The AAUP Foundation is pleased to welcome Robbie McCauley to its board of directors. McCauley has been an active presence in the American avant-garde theater for several decades and is a recent recipient of the Independent Reviewers of New England Award for Solo Performance. She was selected as a 2012 United States Artists Ford Foundation Fellow and has received an OBIE Award and a Bessie Award for Outstanding Achievement in Performance for her play Sally’s Rape. She is widely anthologized, including in Extreme Exposure, Moon Marked and Touched by Sun, and Performance and Cultural Politics, edited respectively by Jo Bonney, Sydne Mahone, and Elin Diamond.
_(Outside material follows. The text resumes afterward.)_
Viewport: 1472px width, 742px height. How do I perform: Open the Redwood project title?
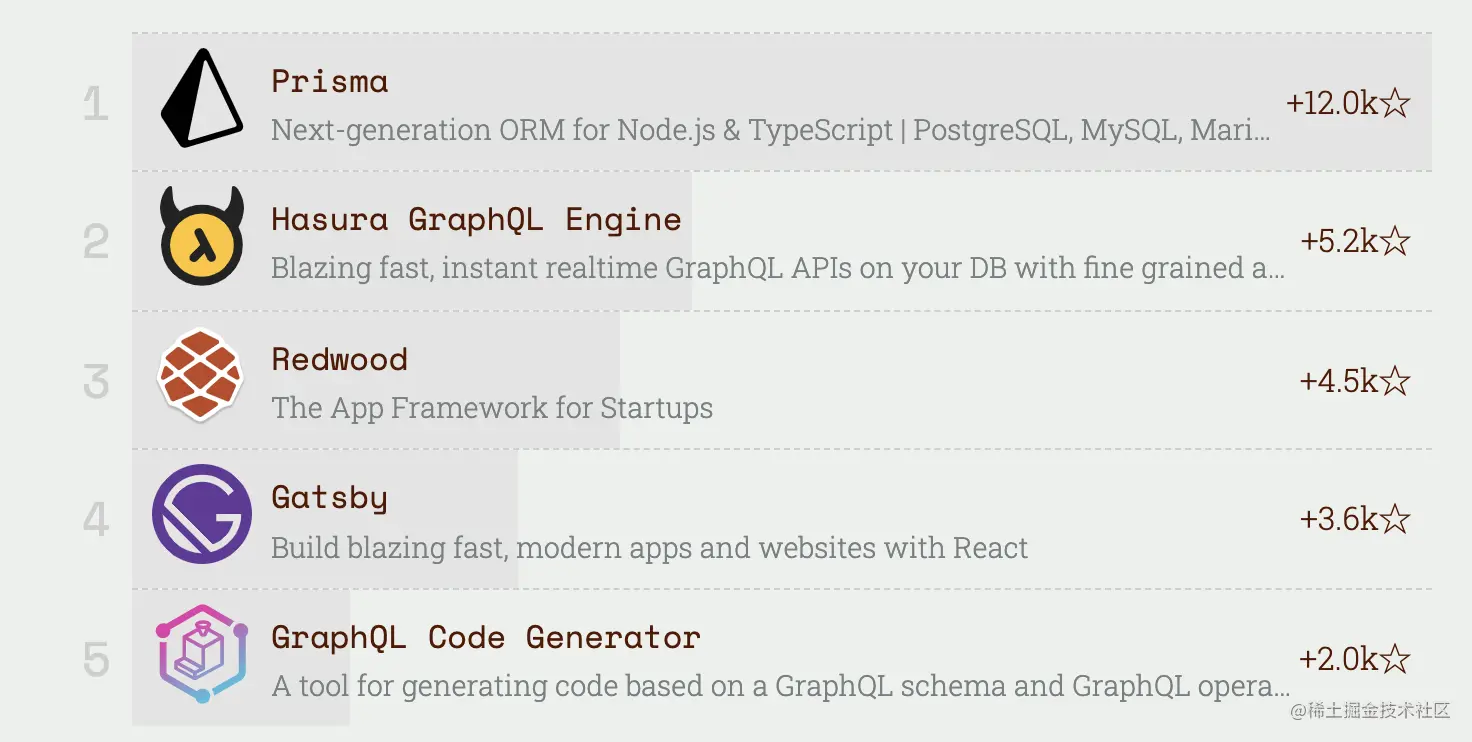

One of the early cast members of Ntozake Shange’s for colored girls who have considered suicide when the rainbow is enuf, McCauley went on to write and perform regularly in cities across the country and abroad. Striving to encourage dialogues on race between local whites and blacks, she created the Primary Sources series in Mississippi, Boston and Los Angeles produced by the Arts Company. In 1998, the Village Voice included her “Buffalo Project” as one of the “The 51 (or So) Greatest Avant-Garde Moments,” a list that included work by artists such as Igor Stravinsky, Pablo Picasso, and John Cage.
McCauley recently retired from her professorship at Emerson College, and is now the 2014 Monan Professor in Theatre Arts at Boston College.